- WORK TO COMPLETE -
Look through the data for the string "computer". Copy every line where it is found.

- THE DATA -
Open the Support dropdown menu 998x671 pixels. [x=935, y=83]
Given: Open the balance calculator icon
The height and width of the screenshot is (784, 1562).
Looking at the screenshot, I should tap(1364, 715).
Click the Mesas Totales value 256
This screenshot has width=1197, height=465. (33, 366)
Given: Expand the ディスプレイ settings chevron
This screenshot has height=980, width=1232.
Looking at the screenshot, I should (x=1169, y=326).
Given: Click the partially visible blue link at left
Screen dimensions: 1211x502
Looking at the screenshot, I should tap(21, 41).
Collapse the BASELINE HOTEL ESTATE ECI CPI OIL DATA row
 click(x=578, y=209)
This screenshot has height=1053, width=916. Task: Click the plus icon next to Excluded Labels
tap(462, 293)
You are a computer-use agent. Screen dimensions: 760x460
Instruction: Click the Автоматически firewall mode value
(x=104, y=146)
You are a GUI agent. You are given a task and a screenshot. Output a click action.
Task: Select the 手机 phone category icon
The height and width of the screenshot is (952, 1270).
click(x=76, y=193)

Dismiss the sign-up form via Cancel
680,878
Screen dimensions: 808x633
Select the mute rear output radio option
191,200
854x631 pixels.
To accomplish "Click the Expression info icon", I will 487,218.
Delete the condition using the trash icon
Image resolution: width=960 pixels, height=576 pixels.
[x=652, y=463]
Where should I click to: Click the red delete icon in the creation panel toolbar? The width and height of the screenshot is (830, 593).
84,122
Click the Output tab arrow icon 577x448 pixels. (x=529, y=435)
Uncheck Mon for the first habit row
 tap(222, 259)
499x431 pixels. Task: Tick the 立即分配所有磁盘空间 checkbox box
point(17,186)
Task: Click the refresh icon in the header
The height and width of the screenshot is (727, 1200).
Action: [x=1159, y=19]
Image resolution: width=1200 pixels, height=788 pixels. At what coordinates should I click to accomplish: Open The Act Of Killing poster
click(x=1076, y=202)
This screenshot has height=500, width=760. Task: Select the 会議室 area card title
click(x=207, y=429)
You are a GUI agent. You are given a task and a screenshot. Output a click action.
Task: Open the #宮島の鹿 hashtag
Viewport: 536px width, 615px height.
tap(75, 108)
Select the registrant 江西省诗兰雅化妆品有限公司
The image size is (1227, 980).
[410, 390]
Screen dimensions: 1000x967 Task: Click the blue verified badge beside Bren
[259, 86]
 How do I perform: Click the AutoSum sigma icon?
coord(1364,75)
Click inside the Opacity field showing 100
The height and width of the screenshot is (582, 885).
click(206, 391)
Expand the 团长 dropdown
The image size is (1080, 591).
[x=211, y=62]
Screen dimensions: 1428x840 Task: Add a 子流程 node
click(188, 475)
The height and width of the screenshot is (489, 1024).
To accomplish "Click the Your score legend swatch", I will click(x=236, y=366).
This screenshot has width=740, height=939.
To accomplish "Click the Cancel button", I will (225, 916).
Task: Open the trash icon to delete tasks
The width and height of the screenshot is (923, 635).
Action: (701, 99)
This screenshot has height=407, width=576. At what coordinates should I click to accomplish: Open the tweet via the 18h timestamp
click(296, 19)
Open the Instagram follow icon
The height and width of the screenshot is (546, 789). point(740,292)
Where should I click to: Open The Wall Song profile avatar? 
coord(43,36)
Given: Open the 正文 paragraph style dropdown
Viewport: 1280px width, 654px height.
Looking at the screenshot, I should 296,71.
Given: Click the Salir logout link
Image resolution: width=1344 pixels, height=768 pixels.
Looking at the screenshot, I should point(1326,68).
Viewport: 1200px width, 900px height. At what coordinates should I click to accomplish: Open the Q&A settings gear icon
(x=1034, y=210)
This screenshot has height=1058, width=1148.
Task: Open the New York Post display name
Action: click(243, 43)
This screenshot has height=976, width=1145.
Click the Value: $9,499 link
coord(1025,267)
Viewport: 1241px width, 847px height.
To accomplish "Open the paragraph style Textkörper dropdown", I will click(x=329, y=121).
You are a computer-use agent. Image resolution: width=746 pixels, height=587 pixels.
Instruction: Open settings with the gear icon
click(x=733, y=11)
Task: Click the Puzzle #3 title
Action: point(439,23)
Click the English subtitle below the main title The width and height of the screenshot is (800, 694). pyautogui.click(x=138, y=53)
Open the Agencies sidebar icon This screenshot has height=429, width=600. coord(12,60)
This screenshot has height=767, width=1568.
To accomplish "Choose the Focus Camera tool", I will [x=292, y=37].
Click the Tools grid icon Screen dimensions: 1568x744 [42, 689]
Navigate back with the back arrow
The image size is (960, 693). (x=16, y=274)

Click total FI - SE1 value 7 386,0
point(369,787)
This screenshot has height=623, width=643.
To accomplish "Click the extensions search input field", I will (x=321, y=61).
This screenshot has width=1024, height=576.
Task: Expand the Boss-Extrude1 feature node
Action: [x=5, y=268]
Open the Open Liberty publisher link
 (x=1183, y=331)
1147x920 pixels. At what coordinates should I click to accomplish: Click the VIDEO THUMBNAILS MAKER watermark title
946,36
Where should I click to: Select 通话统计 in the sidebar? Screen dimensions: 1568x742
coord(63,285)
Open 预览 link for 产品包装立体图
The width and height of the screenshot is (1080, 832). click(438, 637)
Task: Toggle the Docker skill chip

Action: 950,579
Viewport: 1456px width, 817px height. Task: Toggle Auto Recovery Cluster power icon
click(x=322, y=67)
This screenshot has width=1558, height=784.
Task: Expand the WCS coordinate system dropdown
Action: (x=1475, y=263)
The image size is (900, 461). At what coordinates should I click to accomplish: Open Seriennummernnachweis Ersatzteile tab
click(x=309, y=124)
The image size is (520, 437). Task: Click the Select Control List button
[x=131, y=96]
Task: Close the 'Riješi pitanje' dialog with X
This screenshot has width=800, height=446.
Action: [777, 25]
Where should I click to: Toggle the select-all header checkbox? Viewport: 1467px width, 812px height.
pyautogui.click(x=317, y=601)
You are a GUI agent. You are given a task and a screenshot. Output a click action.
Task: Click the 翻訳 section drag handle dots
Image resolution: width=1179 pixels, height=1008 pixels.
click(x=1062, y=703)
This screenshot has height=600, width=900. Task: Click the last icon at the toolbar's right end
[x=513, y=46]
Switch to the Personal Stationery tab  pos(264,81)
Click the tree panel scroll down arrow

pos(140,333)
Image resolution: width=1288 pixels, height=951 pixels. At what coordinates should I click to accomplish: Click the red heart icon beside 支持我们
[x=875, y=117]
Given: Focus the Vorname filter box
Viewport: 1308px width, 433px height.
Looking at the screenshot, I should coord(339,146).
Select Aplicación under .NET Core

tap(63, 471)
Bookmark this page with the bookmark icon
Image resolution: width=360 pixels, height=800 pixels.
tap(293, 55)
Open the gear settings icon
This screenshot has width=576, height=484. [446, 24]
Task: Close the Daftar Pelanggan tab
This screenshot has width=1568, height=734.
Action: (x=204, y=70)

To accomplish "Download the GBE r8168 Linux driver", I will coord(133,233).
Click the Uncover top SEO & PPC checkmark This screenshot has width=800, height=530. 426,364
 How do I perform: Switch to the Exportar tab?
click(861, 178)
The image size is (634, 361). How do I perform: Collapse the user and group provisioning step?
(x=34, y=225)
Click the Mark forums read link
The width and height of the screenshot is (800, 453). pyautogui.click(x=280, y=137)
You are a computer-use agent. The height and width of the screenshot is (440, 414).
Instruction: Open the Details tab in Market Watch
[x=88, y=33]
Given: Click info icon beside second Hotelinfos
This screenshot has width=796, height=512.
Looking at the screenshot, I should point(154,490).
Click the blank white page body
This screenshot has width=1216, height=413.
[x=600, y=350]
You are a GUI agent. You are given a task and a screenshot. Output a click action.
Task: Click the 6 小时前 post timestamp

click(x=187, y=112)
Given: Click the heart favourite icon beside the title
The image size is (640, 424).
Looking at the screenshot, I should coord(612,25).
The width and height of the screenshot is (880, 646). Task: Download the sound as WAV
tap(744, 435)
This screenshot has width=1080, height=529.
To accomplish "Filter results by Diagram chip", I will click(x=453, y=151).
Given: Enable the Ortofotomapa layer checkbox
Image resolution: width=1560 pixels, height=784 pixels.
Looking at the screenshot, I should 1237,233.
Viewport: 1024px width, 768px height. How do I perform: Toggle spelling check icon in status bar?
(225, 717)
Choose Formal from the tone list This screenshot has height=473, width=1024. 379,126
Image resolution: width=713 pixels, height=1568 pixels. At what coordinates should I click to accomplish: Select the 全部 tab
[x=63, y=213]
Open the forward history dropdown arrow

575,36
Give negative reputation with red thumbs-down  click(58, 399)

- ANSWER FOR THIS EXERCISE -
You are a computer-use agent. Screen dimensions: 760x460
You are a computer-use agent. Image resolution: width=746 pixels, height=587 pixels.
You are a computer-use agent. The height and width of the screenshot is (440, 414).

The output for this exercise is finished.